Touching every treasure

Billy Idle posted:

I don't get how the Engineers are supposed to have "designed" us in their own image or whatever. What about chimps and gorillas and, hell, every other living thing on the planet that shows evidence of a shared lineage with humanity? When one of their sacrifice guys dissolved and started spreading his DNA around the early Earth's water supply, how exactly did that lead to the creation of humans on Earth? Was it a sort of guided evolution thing? Or did humans rise up from the muck fully formed and ready to kick rear end, while every other organism evolved independently and just happened to not only be composed of DNA, but also to be increasingly genetically similar to humans the closer you get to apes on the evolutionary scale?

Oh wait, I forgot that it's dumb to ask basic questions about the film's nonsensical central premise because of themes and symbolism and Ridley Scott apparently making a stupid movie on purpose as a brilliant artistic statement about lovely sci-fi tropes.

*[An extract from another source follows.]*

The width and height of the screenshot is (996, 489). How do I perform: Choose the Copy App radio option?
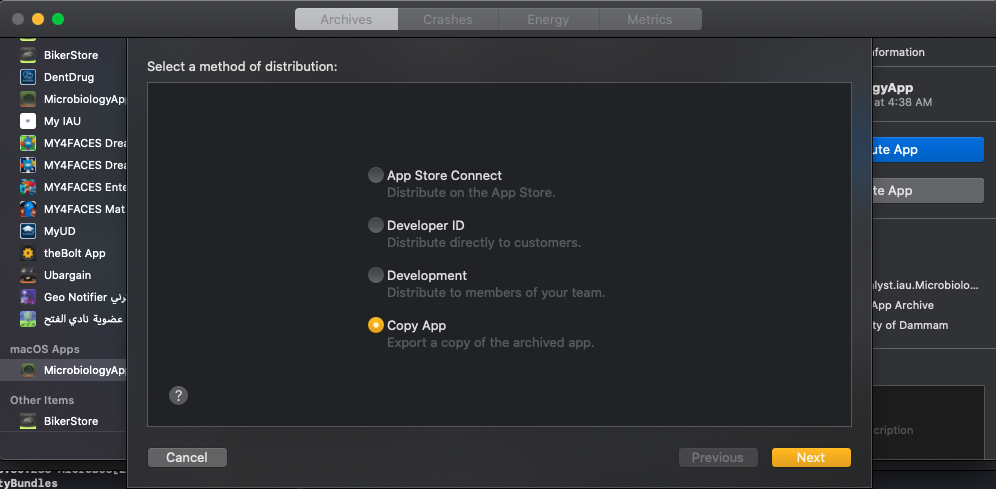pos(376,325)

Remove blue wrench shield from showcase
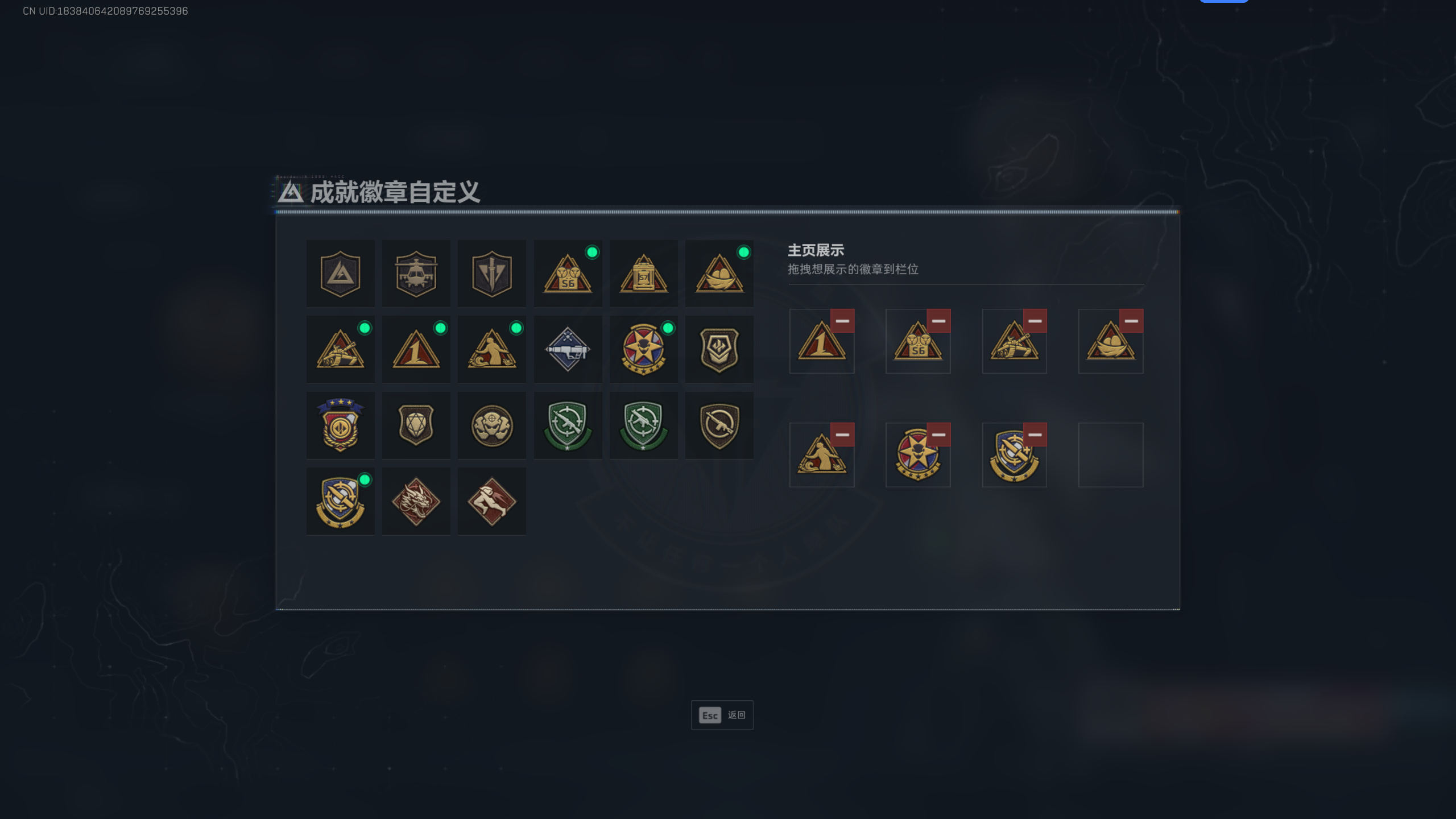tap(1035, 435)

My read on it was that since they'd obviously been specifically following mankind throughout our evolution (35,000 years ago, ancient civs, etc) was that they had a continuing hand in our "design" as we worked our way up from slime. Either that or the planet in the beginning wasn't Earth and they came in and dumped us into some pre-existing life?

It's really a silly premise but who cares. Ancient Aliens man, the Giza pyramid's a microwave gooooot it?